Rz. 29

Stand: EL 134 – ET: 06/2023

Welche Zwecke gemeinnützig sind, bestimmt § 52 AO. Eine Körperschaft verfolgt gemeinnützige Zwecke, wenn ihre Tätigkeit darauf gerichtet ist, die Allgemeinheit auf materiellem, geistigem oder sittlichem Gebiet selbstlos zu fördern. Zur Selbstlosigkeit vgl ausführlich AEAO zu § 55. § 10b EStG begünstigt alle in § 52 AO aufgeführten gemeinnützigen Zwecke (zu Einzelheiten > Rz 32 ff).

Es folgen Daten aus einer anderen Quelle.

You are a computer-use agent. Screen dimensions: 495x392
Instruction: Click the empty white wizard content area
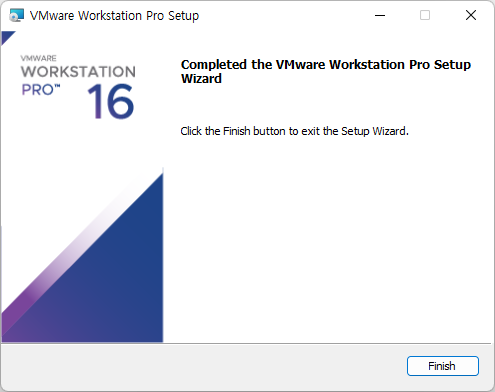pos(327,240)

Die Allgemeinheit wird nicht gefördert, wenn der geförderte Personenkreis abgeschlossen ist (zB bei einer Betriebssportgemeinschaft). Ebenso, wenn durch hohe Aufnahmegebühren oder Mitgliedsbeiträge der Allgemeinheit der Zugang zu einem Verein praktisch verwehrt ist. Unschädlich sind nach Ansicht der FinVerw Mitgliedsbeiträge und –umlagen von durchschnittlich bis zu 1 023 EUR je Mitglied und Jahr und Aufnahmegebühren bis zu 1 534 EUR. Für die Gemeinnützigkeit unschädlich darf der Verein eine zusätzliche Investitionsumlage von bis zu 5 113 EUR in zehn Jahren je Mitglied erheben, die allerdings nicht als Spende abziehbar ist. Die Mitglieder müssen die Möglichkeit haben, die Zahlung der Umlage auf bis zu zehn Jahresraten zu verteilen (AEAO zu § 52). Der BFH hält die von der FinVerw gesetzten Grenzen wohl für zu niedrig. So hat der BFH eine Aufnahmegebühr iHv 4 800 DM (= 2 454 EUR) als unschädlich angesehen (BFH 183, 371 = BStBl 1997 II, 794; BFH 203, 305 = BStBl 2005 II, 443). Offen ist, wo der BFH die Grenze zieht.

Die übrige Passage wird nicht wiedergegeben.